Manovra da 2,8 miliardi. A Palazzo Regio a Cagliari firmato l’accordo fra Stato e Regione

  L’accordo di coesione come punto focale. Giorgia Meloni è arrivata in Sardegna per mettere nero su bianco. Dalla parte dell’isola la presidentessa della Regione Alessandra Todde, che ha rimarcato i problemi. La manovra è di quelle epocali, previsto uno stanziamento cospicuo, nell’ordine di tre miliardi di euro, per rimpolpare la continuità territoriale ed altre cinque risorse in genere. Ciò che maggiormente preme è offrire priorità ad unità strategiche: acqua, casa pubblica, strade, sanità e scuola. La firma dell'accordo è avvenuta in un affollato Palazzo Regio, nel quartiere Castello, storico punto di riferimento del Capoluogo. La Regione Sardegna ha ottenuto un finanziamento di oltre 2,8 miliardi di euro dal Fondo (FSC) e Fondo di Rotazione per il periodo 2021/27. E detti fondi, assieme ad altre risorse europee e nazionali, verranno utilizzati per ridurre le disparità economiche e sociali tra le diverse aree dell'isola, che al momento appaiono disconnesse e senza la necessaria unità. Giorgia Meloni era accompagnata dal ministro Raffale Fitto, che si appresta a lasciare il governo per il nuovo incarico di vicepresidente della commissione europea.

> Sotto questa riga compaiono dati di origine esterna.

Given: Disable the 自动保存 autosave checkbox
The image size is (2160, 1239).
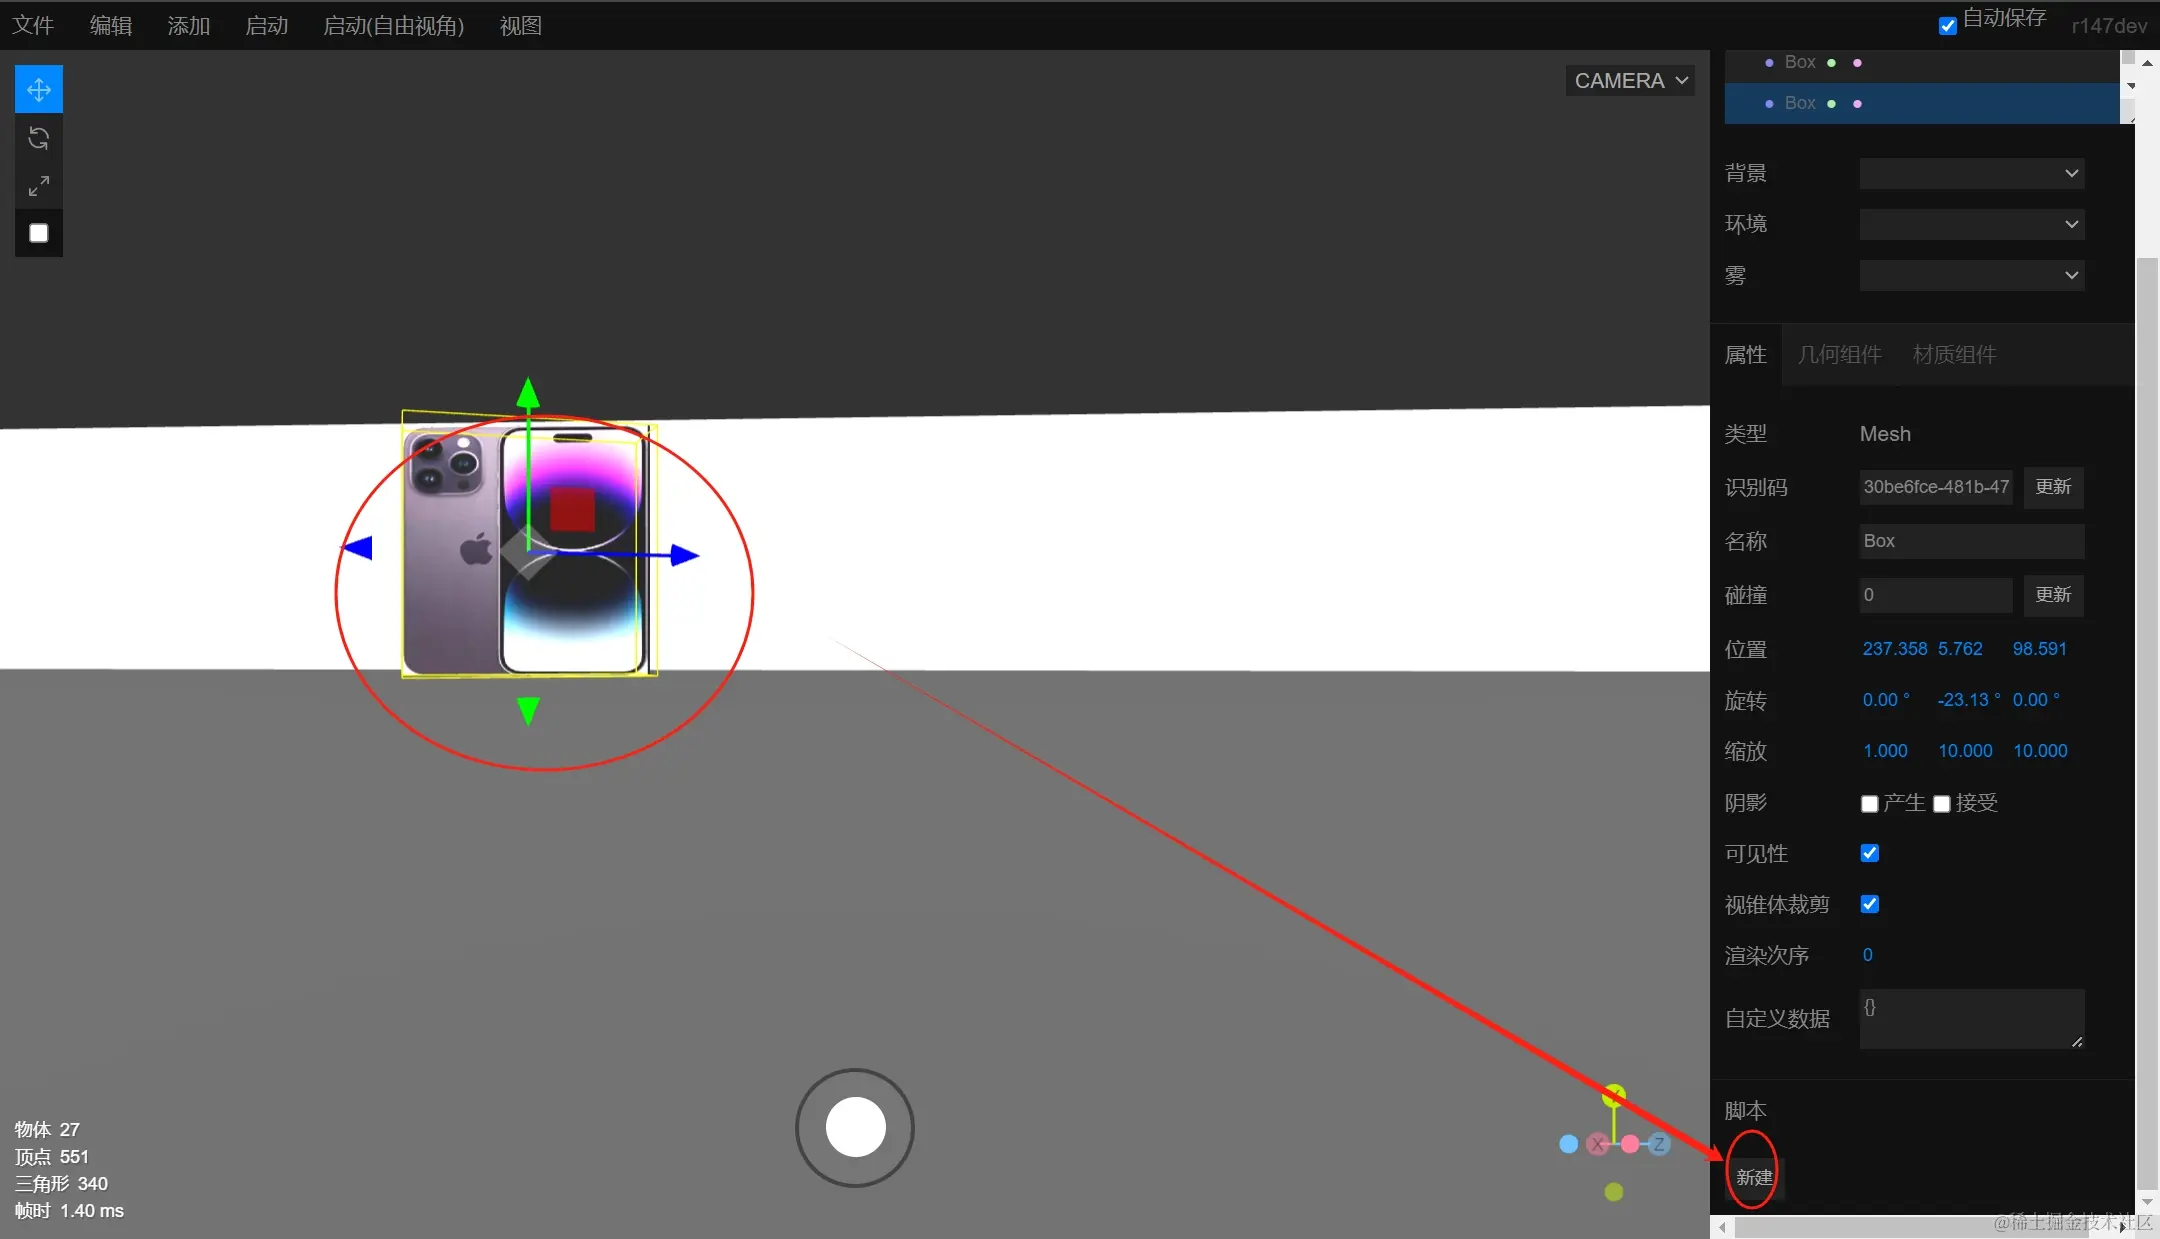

  "Risorse fondamentali per fare camminare l'Italia avendo tutti la stessa velocità" ha detto Giorgia Meloni spiegando il senso dei Fondi di Coesione in un Paese che ad oggi cammina a velocità differenti. Poi la presidentessa del Consiglio ha continuato: “Abbiamo previsto nell'accordo di Coesione - ha aggiunto - anche la quota di cofinanziamento regionale perché una delle ragioni della mancata spesa era la mancanza di questa quota. Con questo Accordo,- ha fatto notare ancora la premier-assegniamo complessivamente alla Regione Autonoma della Sardegna 2,48 miliardi di euro del Fondo di Sviluppo e Coesione, comprensivi anche dei 156,8 milioni di anticipazioni assegnate nel 2021. Se alle risorse FSC aggiungiamo anche i cofinanziamenti di Regione e Comuni e gli altri fondi statali ed europei per i progetti, questo Accordo garantisce investimenti per 3,55 miliardi a favore dell'Isola.Due giorni fa è stata approvata la sesta rata del Pnrr e noi siamo la prima nazione per implementazione nonostante il nostro Pnnr sia quello più corposo di tutti" ha proseguito Meloni, che ha concluso: "Abbiamo liberato 21 mld di risorse, da investire sulla sanità, diritto allo studio, famiglie, efficientemente pmi. Abbiamo anche riformato i fondi di coesione e europei", per un totale i 74 mld di cui 42 miliardi di Fondi Ue, "prevalentemente al Sud per superare le carenze infrastrutturali", con l'obbligo - ha ricordato sempre la premier - di destinare almeno il 40 per cento delle risorse al Mezzogiorno”.